Upon his release from prison, under the alias Ian Wilkinson, Danny finds it difficult to fit into society.

=== Lauren Seymour ===
As Tom's wife, Lauren plays a small but vital role in the novel. Being unable to conceive by Tom, she feels unsatisfied that she is fulfilling any roles in the marriage. Throughout the novel, we witness the marriage between the two break down due to the couple's inability to conceive a child. Eventually, Lauren feels isolated from Tom, deciding that it is best that she finds another man to achieve her goal of having a child.

=== Dr. Bernard Greene ===
Dr. Bernard Greene is the headmaster of Long Garth correctional institute, where Danny spent the first seven years of his sentence.
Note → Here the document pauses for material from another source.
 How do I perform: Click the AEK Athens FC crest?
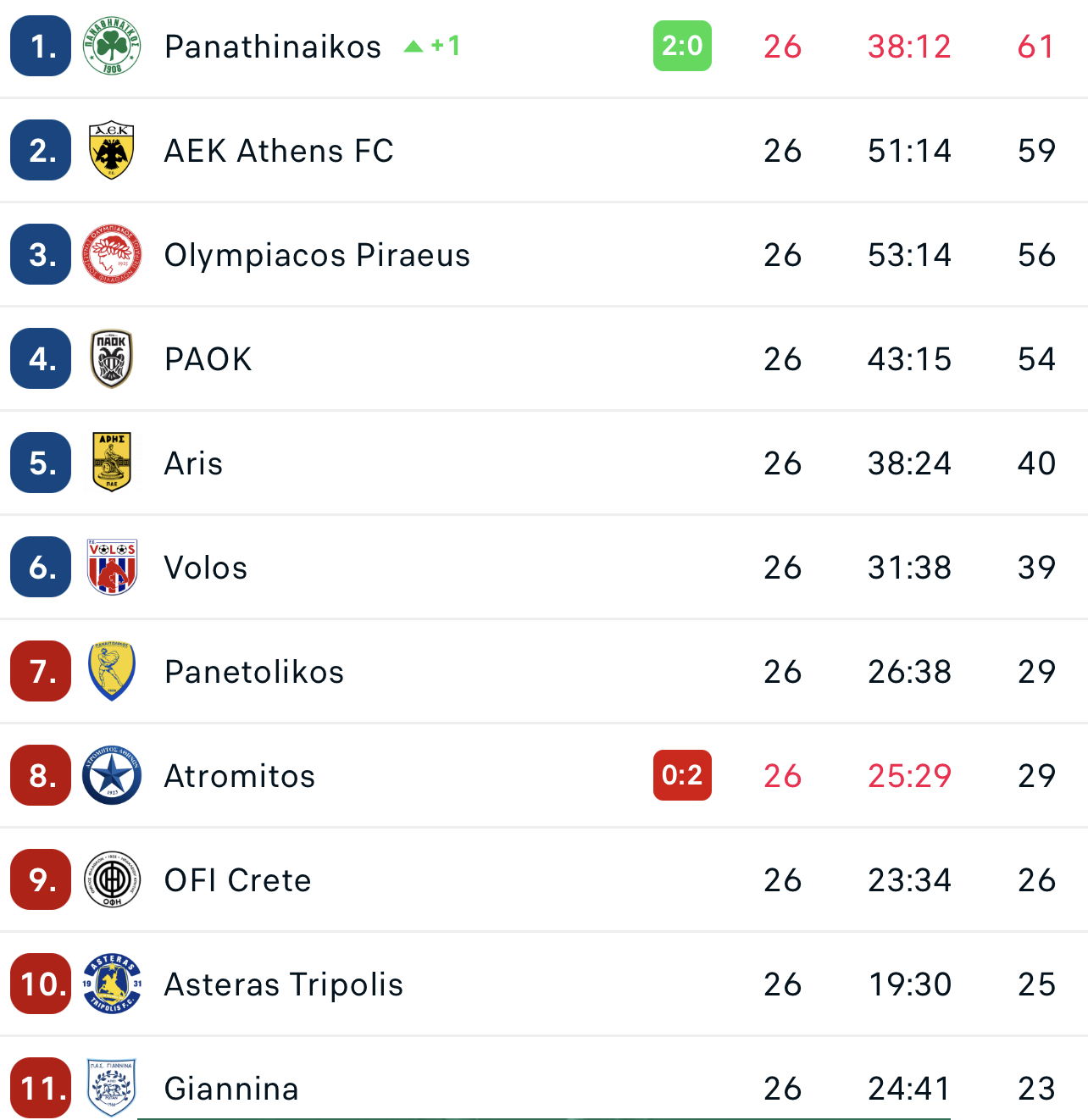[112, 151]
Tom visits Dr. Greene to learn some vital clues about Danny's past, though he is slightly disappointed with the result. Tom views Greene as a somewhat self-important man, and he responds with disapproval when Greene forces his wife to answer the front door, when he is in a much better position to do so. His wife describes him as being "impervious" to the horrors of the children that he faces each and every day, but this also produces a sense of detachment, and Greene often sees only what he wishes to in people.

=== Elspeth Greene ===
The wife of Bernard Greene, Elspeth Greene also observed Danny for seven years, and also taught him. She offers Tom some insights into Danny's behaviour, labelling him "a bottomless pit" who "hated anything he couldn't control."

=== Angus MacDonald ===
One of Danny's English teachers at Long Garth correctional institute. Despite only teaching Danny for one year, it is Angus who most closely approached the root of Danny's emotional distress: his murder of Lizzie Parks. When Danny accuses Angus of sexually harassing him, Angus is quietly let go.

When Tom visits Angus during a writer's workshop course that he runs, Angus admits that there was never any sexual contact between himself and Danny.

=== Martha Pitt ===
Danny's parole officer, and a good friend of Tom. Despite declaring that he has no interest in entering a relationship with Martha, by the end of the novel, after Tom's marriage has broken down, he and Martha are together.

=== Lizzie Parks ===
The elderly woman whom Danny was convicted of murdering at age eleven.

== Quotes ==

=== About Danny ===

- "Danny didn't do feelings."
- "Danny was a bottomless pit. He wanted other people to fill him, only in the process the other people ended up drained."
- "I think he hated anything he couldn't control."
- "...the horror of the images impossible to connect with the child he'd just left."

=== Crossing borders ===

- "It was extraordinarily distracting: this feeling of a pivotal moment in his own life being played out in front of an uninvited audience."
- "...Tom was aware of a line being crossed."
- "[Danny] was very, very good at getting people to step across that invisible border. Lambs to the slaughter."

=== Mist and fog ===

- "They'd awoken that morning to a curious stillness. Clouds sagged over the river, and there was mist like sweat over the mudflats."
- "[Tom] was less than halfway across the causeway when the mist thickened."

=== Smoke and fire ===

- "The fired burnt furiously, piled high with logs. Danny had dragged the log basket onto the hearth rug and was kneeling beside it, a log in each hand, watching the fire burn."
- "Danny's face was veiled in smoke."

== Release details ==
- 2001, UK, Viking Press
- 2002, UK, Penguin Books

==Film adaptation==
Stephen Molton and Frank Pugliese wrote the screenplay for the 2017 movie adaptation titled The Drowning, directed by Bette Gordon and scored by Anton Sanko. The film stars Avan Jogia as Danny Miller, Josh Charles as Tom Seymour and Julia Stiles as Lauren Seymour. Other cast members include Tracie Thoms, Leo Fitzpatrick and John C McGinley.